◆ Task to complete:
Edit the items below by changing every "pixels" to "px" and keeping everything else the same. Leave the pictures out of your version.
--- START Input rows ---
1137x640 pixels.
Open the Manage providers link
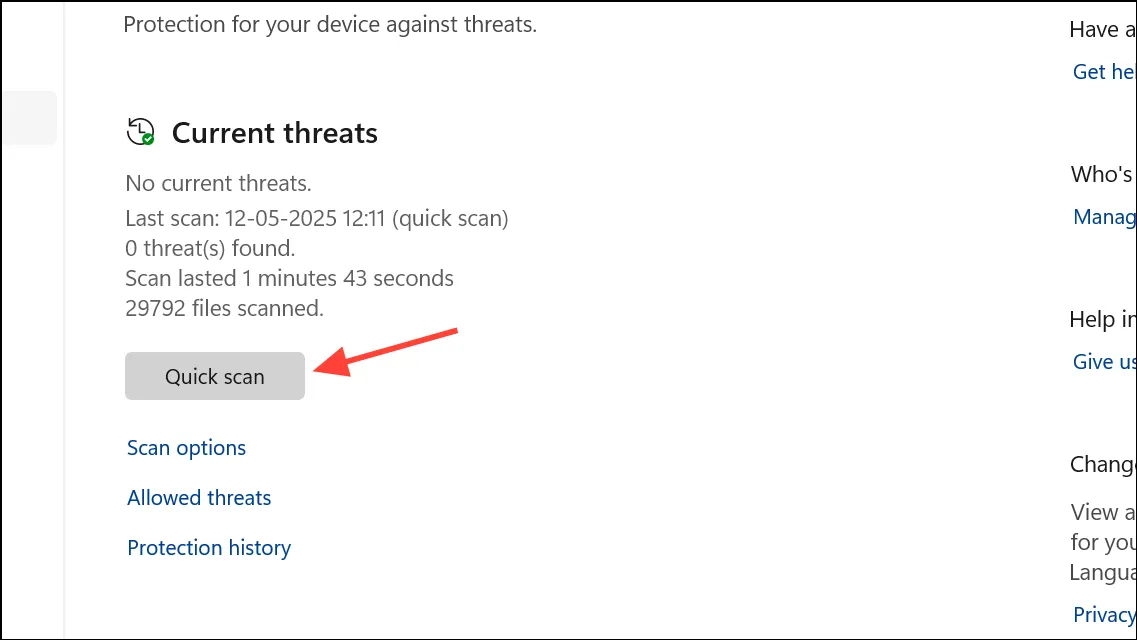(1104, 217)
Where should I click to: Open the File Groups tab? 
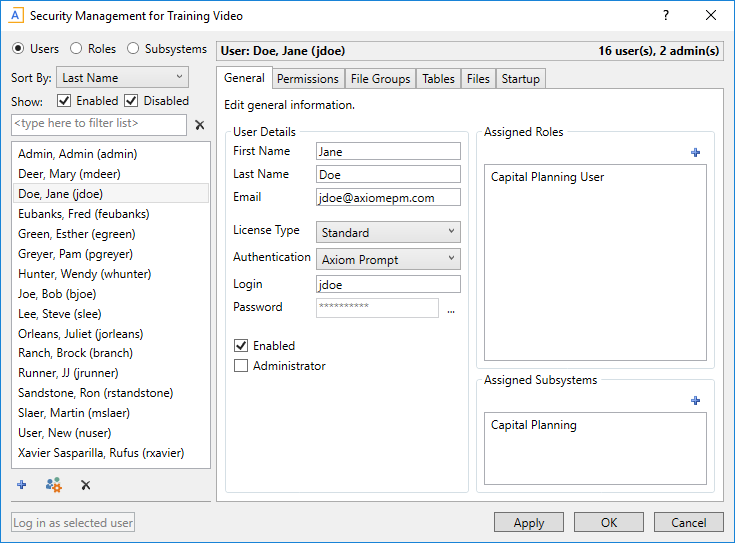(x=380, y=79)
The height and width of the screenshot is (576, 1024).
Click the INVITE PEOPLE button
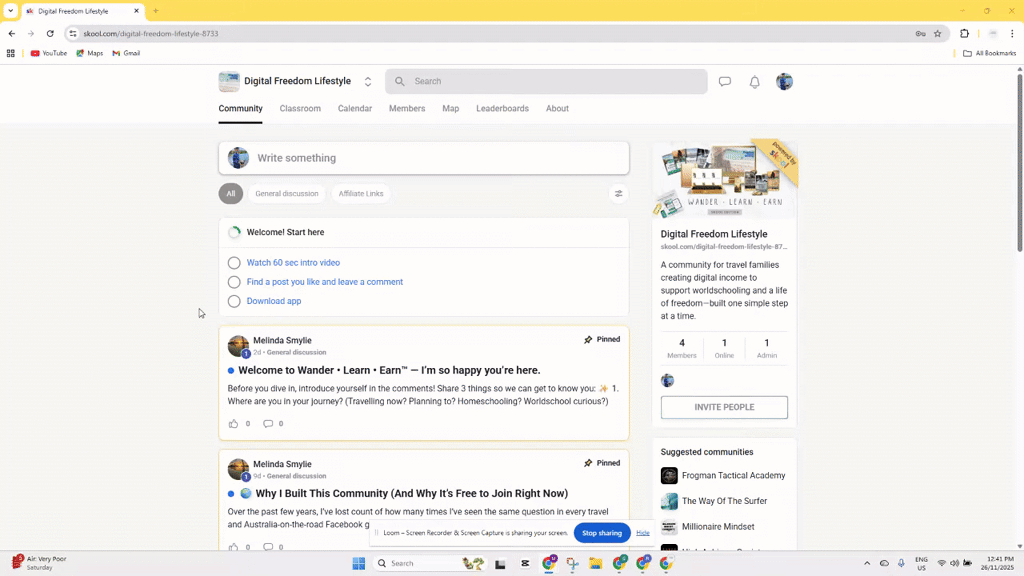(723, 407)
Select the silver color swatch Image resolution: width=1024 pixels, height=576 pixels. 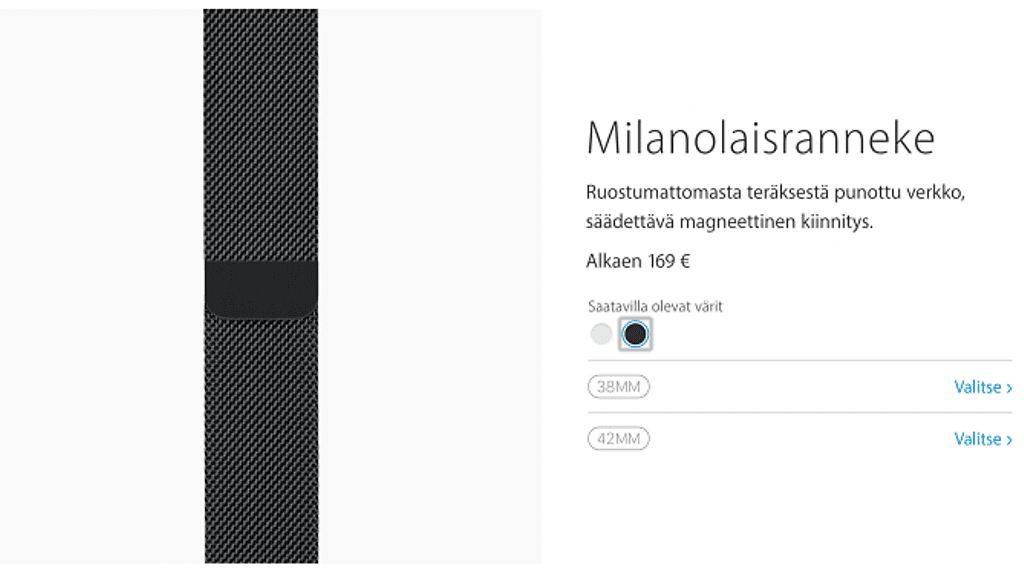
--- END Input rows ---
◆ Solution for this problem:
1137x640 px.
Open the Manage providers link
(1104, 217)
Where should I click to: Open the File Groups tab? 
(x=380, y=79)
The height and width of the screenshot is (576, 1024).
Click the INVITE PEOPLE button
(723, 407)
Select the silver color swatch Image resolution: width=1024 px, height=576 px. 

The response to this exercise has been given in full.